PROF. HARVEY’S HOMEPAGE (AML 4213 link at top): www.fiu.edu/~harveyb/bruceharvey

http://www.turnitin.com

COURSE SUMMARY

AML 4213—Journeys to America (Early American Literature)
Spring 2010
Monday & Wednesday evenings 5:00-6:25
Biscayne Bay Campus

Prof. Bruce Harvey

BBC AC1 378
Office Hours: 3:00-5:00 Monday, 4:00-5:00 Wednesday, and by appointment

Office Phone: 305-919-5254
Home phone: 954-920-8938 (for non-routine situations and inquiries)

harveyb@fiu.edu

Key concepts about this country's national identity took shape as European travelers explored and then settled upon the continent.  In this course, we'll read travel narratives, autobiographies, political-religious treatises, novels, and other literary works to examine how the new nation, ideologically and psycho-culturally, came into being.  Our readings will especially focus on pre-1830 cross-cultural encounters and clashes from a variety of perspectives (native American, European, and African).

 

I will give occasional lectures to fill in historical or cultural or theoretical context, but the bulk of class time will be devoted to discussion.  Besides introducing you to a fascinating area of study, a major goal of this course is to improve your analytical abilities--specifically, your ability to see how texts work rhetorically, aesthetically, and culturally.  Another major goal is to develop your skill and pleasure in communicating ideas, both in class and on paper. 

 

This is a senior-level literature course, with a lot of reading and a lot of writing, and you should be prepared to commit yourself intensely to both; if you require being quizzed to keep up with the readings, you should not take this class!

 


TEXTS (in the BBC bookstore)

 

Shakespeare, The Tempest (Penguin)

Sagely, imperialistic-minded Prospero vs. the sly, lyrical, beastly Caliban: this late play of the Bard presents the key issues that later define the New World experience.

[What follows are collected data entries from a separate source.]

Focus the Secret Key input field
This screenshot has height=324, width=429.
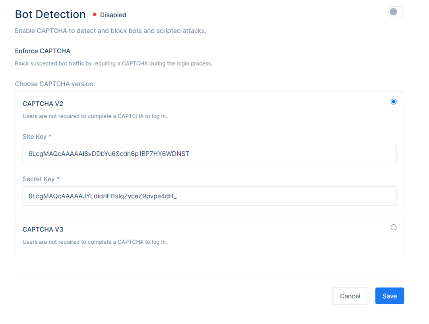pos(209,196)
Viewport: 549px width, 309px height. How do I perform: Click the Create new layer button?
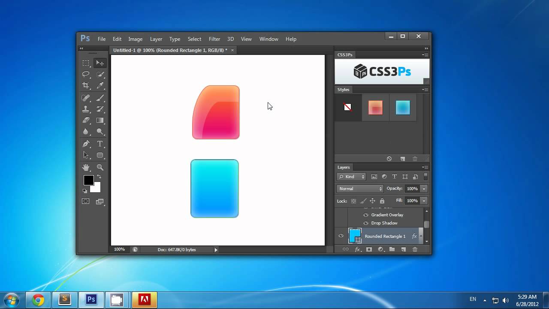point(403,249)
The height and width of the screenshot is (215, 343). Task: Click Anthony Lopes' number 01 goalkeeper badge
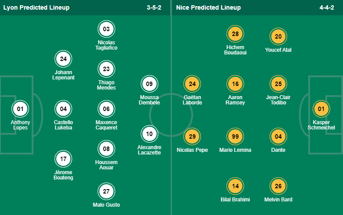click(19, 109)
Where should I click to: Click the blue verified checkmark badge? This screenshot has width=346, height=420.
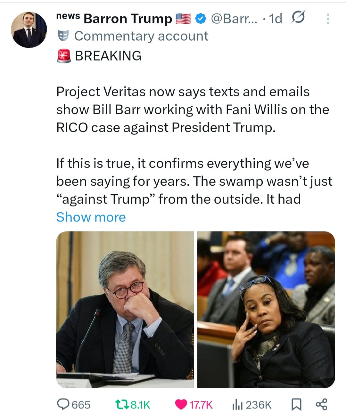[x=200, y=19]
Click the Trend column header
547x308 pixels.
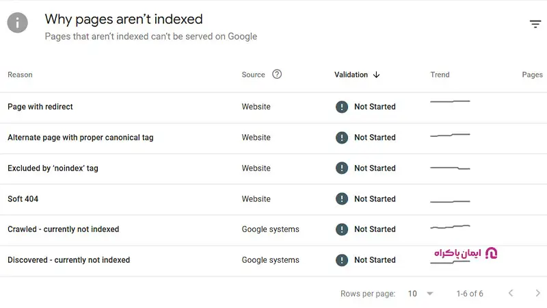click(440, 75)
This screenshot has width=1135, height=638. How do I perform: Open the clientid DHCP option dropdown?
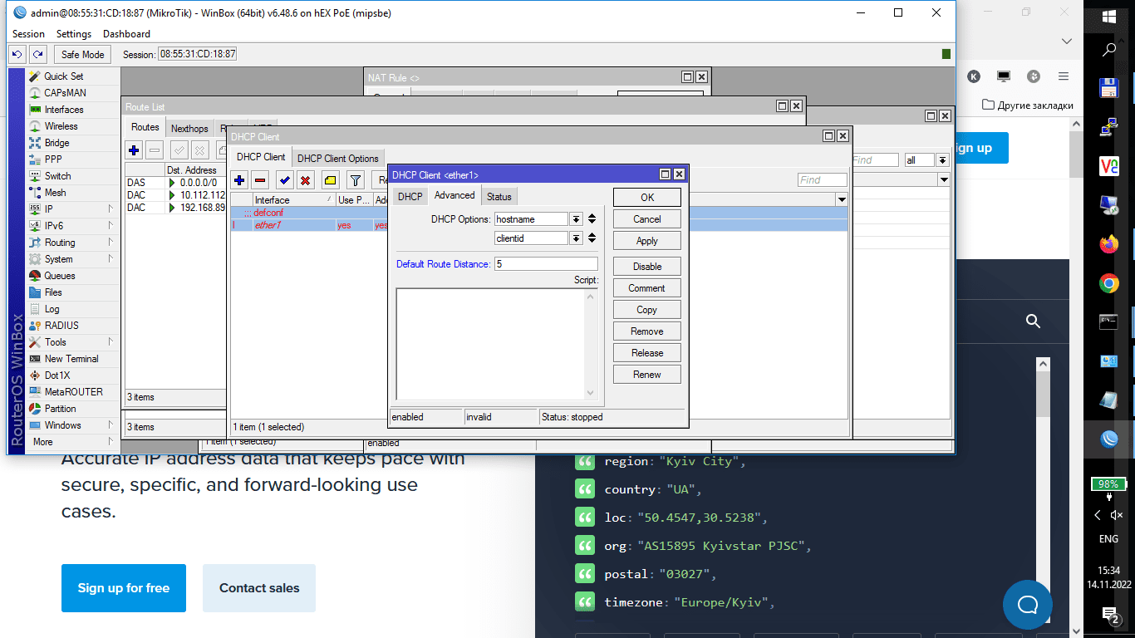[576, 238]
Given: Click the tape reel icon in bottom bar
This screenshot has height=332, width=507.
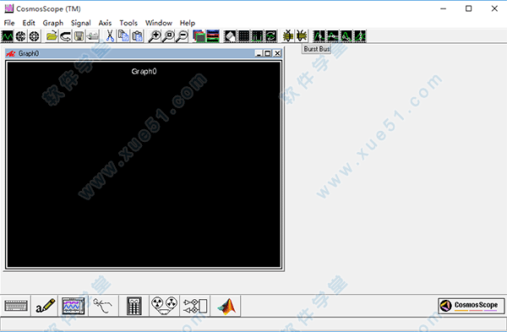Looking at the screenshot, I should pos(164,306).
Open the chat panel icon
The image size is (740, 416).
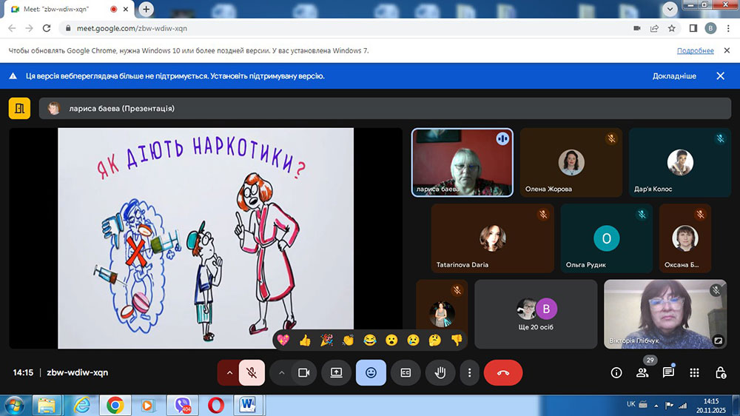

William Andrews, ed. Journeys in New Worlds
(Wisconsin)

This volume includes an autobiography of a demur Puritan woman, Mary Rowlandson, who learns to survive in the Indian “wilderness”; and the memoir of a Quaker woman who recalls her rebellious escape from paternal and cultural tyranny to carve out a space of independence in the New World.


Olaudah Equiano, The Interesting Narrative and Other Writings
(Dover)

From village in Africa, to slave ship, to the Americas and middle-class success: Equiano’s life-story captures the early tensions of African-American identity in elegant and stirring prose.

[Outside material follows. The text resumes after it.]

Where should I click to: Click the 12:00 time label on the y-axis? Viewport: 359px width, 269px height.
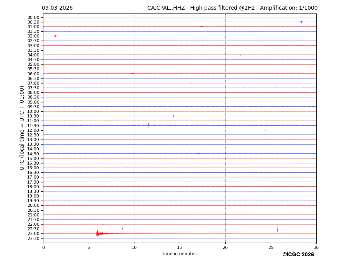33,130
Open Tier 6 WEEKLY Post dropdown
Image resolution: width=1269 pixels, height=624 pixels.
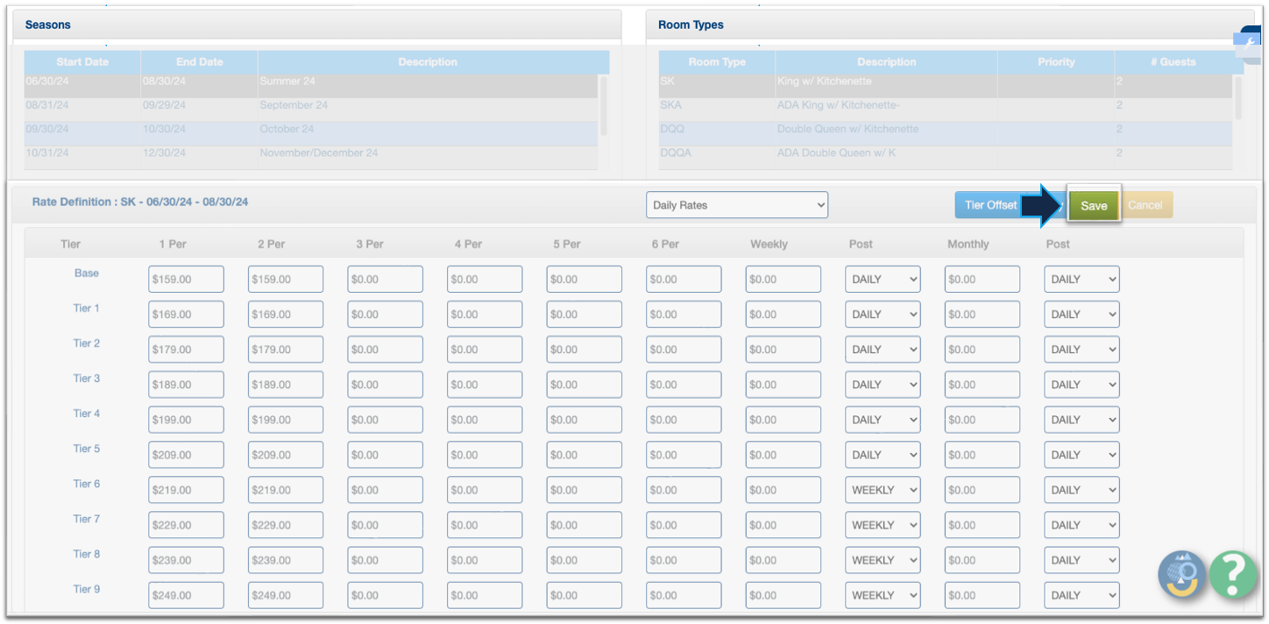coord(883,490)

Ben Franklin, Autobiography
(Dover)
The quintessential American—or is he?  To know Franklin in his brief autobiography is to know key aspects of “American” identity.

Charles Brockden Brown, Wieland and the Memoirs of Carwin the Biloquist (Penguin)
One of the first American gothic potboilers, this novel revolts against the sunny pragmatism and rationalism of Franklin.
 


 

 

GRADES & DUE DATES

33%     = 10 1-page Response Papers
33%     = 10-page Essay
33%     = 5-page Final Synthesis Exam

Turnitin: 10 responses due, see syllabus for due dates and topics
Turnitin: due xxx
Turnitin: due xxx


 
COURSE POLICIES & ASSIGNMENTS

 

Participation and attendance:  Every student is a vital part of the class community, and I will expect you to work to make the class an intellectually energizing experience.  The flow of good discussions will result in a course more satisfying for everyone.  Participation can take a variety of forms--the raising of questions or issues, stating opinions about the work or topic being discussed, responding to other students’ or my comments, involvement in group activities, and so on. Classroom participation will affect your final grade positively, helping to pull it up a notch or two, especially in borderline cases.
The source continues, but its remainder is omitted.